SELECT aws_inspector2_findings FROM product_teams WHERE team_name = 'team1'

I use AWS account tags for this personally, but I realize that’s not for everyone.

Here is the documentation on AWS tagging.

We use that to know where to send fallback notifications on resources under an account without a direct link to a specific team/group.

yeah, i have been trying to get that properly done, but for now i have to do with what i have :sweat_smile:

ha I know that feeling

A few things:

  1. I would switch the order of the joins so that the base table is the findings_table rather than aws_accounts_table:

    FROM
        {{ findings_table }} f
    LEFT JOIN
        {{ aws_accounts_table }} a ON a.team_id = f.aws_account_id
    LEFT JOIN
        {{ product_teams_table }} t ON a.account_id = t.team_id 
    
  2. I would investigate using a view. That way you have a single table where each row has all of the information you are interested in. Depending on how much you are using DBT, you can materialize the query you have and it will appear like a table.

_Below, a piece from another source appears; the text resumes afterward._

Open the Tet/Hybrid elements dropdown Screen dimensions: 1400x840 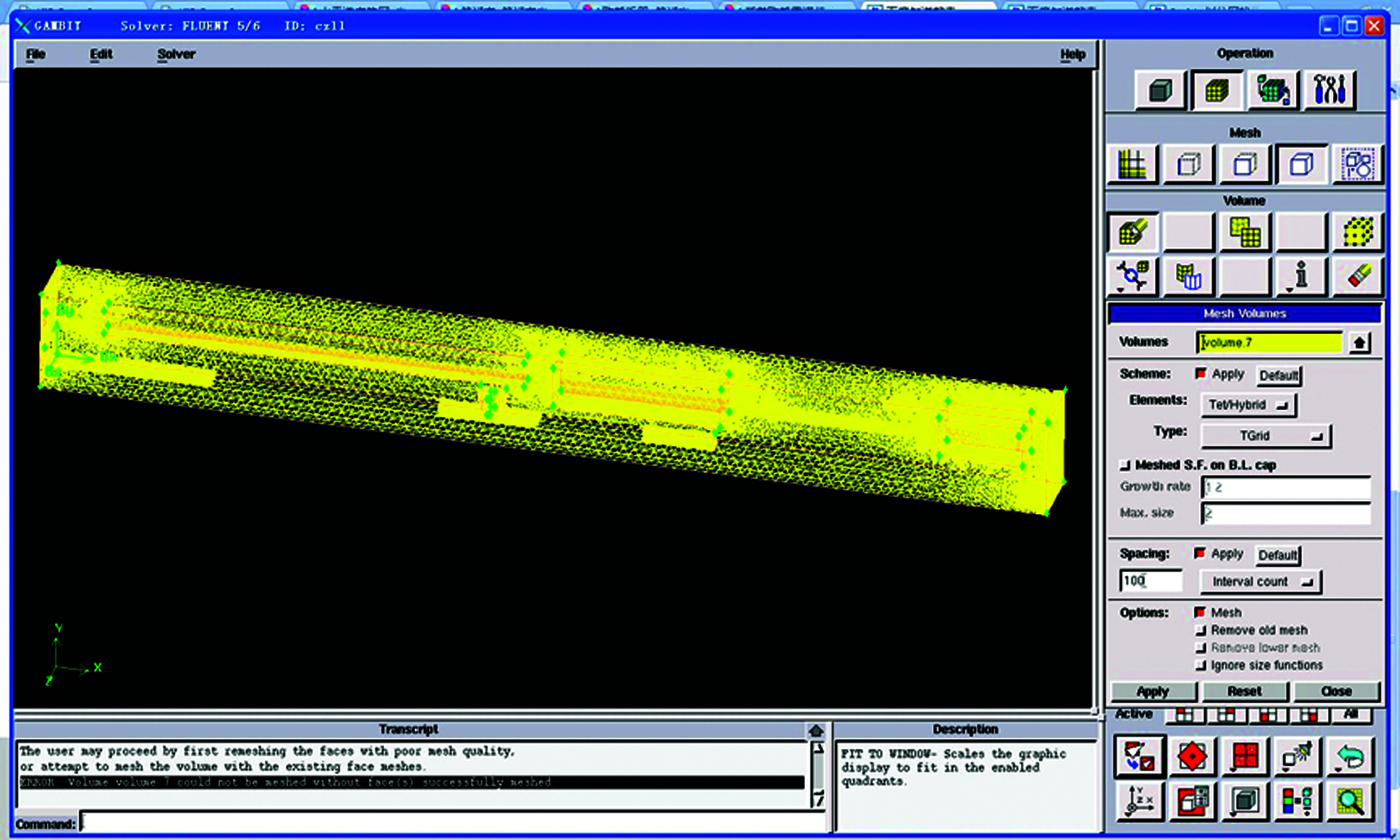tap(1248, 405)
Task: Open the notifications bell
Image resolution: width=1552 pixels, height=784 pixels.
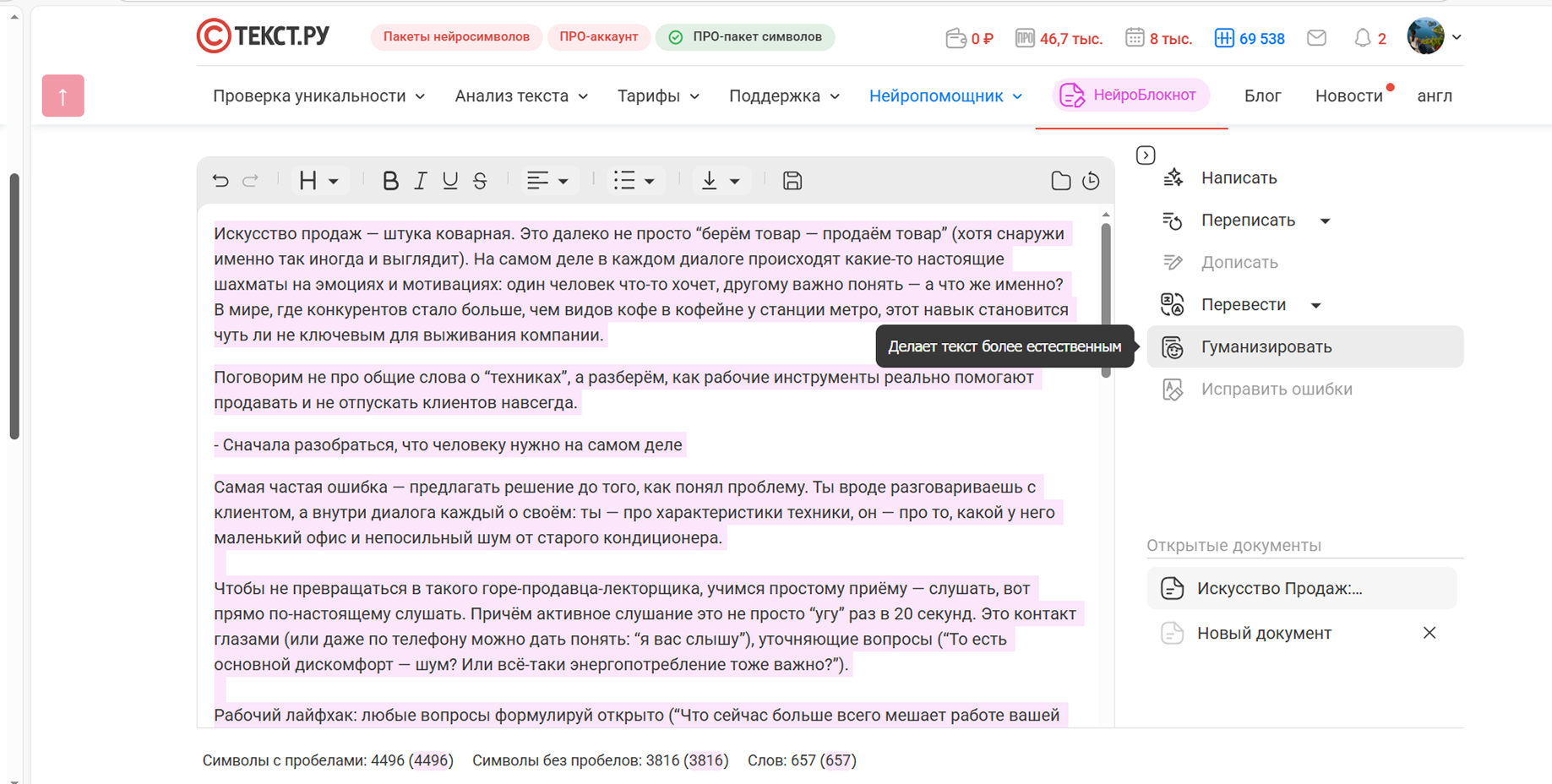Action: pos(1362,38)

By the way, do you happen to know how I can extract a value from a column that contains JSON?
(The SecurityHub findings severity column contains a JSON string where one of the keys is “Label” that I want to extract into a new column for easier querying.)

You are using Postgres, right?

Postgres has built-in functionality that allows you to extract a value from a JSON object: PostgreSQL JSON Functions

What is your setup for that like? I found out that at least for some of the accounts, the tagging has actually been done already.

Tagging is a rabbit hole that typically requires organizational buy-in and automated tooling to enforce. Many companies have successfully adopted CloudCustodian for something like this.

I’m thinking more in the CQ and dbt, etc. end, as it does seem that the tags are set up, but I previously had no access to them.

This goes over it pretty well from when I was at Zapier, but as @ben hinted, it did very much rely on Cloud-Custodian. https://marcyoung.us/post/kubecon_2021/

It’s not for everyone and scales differently, but that’s how we did it.